With the module interface defined, lets move to its implementation, starting with module creation:
mix new --sup api
This layer requires a supervision tree with Postgrex processes as children like this:
lib/application.ex
:
defmodule Api.Application do
# See https://hexdocs.pm/elixir/Application.html
# for more information on OTP Applications
@moduledoc false
use Application
def start(_type, _args) do
# List all child processes to be supervised
children = [
# Starts a worker by calling: Api.Worker.start_link(arg)
# {Api.Worker, arg}
{Postgrex, hostname: "localhost", username: "postgres", database: "mydb", name: DB}
]
# See https://hexdocs.pm/elixir/Supervisor.html
# for other strategies and supported options
opts = [strategy: :one_for_one, name: Api.Supervisor]

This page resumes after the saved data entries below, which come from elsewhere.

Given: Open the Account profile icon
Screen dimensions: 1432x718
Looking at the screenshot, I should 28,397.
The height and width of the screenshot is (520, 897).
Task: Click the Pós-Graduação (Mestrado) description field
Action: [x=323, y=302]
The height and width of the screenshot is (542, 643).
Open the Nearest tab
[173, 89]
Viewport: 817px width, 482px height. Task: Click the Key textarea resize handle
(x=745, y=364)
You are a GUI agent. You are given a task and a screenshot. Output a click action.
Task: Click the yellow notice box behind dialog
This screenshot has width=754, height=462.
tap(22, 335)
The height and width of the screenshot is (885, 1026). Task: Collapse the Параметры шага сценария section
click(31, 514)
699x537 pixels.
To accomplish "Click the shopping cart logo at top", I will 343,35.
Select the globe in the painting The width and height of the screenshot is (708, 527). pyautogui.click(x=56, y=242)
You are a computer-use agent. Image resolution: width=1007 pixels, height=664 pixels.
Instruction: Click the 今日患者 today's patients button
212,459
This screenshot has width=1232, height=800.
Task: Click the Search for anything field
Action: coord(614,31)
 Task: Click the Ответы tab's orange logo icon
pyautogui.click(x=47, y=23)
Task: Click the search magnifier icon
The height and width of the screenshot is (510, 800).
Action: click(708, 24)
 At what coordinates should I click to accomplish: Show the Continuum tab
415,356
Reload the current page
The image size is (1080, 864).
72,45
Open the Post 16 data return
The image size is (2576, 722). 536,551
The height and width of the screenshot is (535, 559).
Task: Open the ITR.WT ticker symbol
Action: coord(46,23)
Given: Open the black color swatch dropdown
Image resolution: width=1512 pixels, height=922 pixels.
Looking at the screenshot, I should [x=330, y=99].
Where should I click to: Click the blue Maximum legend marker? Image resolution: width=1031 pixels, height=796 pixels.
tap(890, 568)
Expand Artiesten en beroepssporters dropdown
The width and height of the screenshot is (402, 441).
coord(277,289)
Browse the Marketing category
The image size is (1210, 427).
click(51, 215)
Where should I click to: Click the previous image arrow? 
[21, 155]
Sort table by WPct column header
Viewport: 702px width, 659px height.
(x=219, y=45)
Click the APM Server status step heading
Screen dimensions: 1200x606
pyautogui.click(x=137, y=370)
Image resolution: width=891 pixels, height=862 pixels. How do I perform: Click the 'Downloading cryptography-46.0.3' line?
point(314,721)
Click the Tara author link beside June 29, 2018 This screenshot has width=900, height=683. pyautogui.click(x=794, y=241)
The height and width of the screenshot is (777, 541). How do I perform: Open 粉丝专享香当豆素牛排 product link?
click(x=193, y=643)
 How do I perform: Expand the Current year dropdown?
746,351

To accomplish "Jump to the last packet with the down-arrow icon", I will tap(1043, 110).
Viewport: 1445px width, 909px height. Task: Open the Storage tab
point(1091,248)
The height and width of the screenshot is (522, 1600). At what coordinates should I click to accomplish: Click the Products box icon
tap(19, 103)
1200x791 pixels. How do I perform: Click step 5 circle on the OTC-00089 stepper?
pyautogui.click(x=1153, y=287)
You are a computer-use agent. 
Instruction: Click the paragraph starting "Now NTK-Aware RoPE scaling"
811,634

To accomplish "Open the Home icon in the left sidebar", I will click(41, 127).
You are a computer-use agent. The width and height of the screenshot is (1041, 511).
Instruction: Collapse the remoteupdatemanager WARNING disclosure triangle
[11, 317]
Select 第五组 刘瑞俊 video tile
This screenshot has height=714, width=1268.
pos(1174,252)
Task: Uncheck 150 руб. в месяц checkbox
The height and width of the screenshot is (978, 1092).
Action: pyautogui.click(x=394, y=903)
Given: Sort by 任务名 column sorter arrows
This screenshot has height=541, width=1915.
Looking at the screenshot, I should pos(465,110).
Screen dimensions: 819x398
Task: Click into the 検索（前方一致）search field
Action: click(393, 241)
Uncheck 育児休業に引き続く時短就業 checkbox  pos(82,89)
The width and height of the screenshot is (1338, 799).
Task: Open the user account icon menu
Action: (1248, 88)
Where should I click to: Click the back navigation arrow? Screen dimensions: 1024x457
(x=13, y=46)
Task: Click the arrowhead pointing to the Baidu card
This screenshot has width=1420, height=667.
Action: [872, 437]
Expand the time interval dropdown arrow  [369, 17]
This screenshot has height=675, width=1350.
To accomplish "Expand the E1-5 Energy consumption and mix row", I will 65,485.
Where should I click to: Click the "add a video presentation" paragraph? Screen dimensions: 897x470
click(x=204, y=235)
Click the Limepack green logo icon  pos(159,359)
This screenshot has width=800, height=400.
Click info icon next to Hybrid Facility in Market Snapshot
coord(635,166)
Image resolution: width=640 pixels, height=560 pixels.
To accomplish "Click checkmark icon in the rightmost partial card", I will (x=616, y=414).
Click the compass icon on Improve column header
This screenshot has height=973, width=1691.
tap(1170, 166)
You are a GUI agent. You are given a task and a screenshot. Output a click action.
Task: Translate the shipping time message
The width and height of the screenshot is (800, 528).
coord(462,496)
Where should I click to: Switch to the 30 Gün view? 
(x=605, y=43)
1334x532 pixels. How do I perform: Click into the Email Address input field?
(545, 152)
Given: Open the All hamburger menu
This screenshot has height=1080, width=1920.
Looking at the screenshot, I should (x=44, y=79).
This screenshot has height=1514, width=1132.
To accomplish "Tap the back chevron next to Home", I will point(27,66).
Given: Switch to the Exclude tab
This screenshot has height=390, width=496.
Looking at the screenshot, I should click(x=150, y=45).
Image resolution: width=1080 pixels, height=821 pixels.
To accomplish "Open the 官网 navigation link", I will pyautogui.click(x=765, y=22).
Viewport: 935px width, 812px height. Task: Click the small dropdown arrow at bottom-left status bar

Supervisor.start_link(children, opts)
end
end
Constants and Structs
defmodule Api.File do
@type file_id() :: String.t()
@type user_id() :: String.t()
defstruct [:id, :owner_id, :format, :size, :created_at, :thumb_file_id, :type_data, :tags]
end
This struct parallels our files
SQL table.
Put File
@doc """
Stores file at @input_path on disk and records its meta-data.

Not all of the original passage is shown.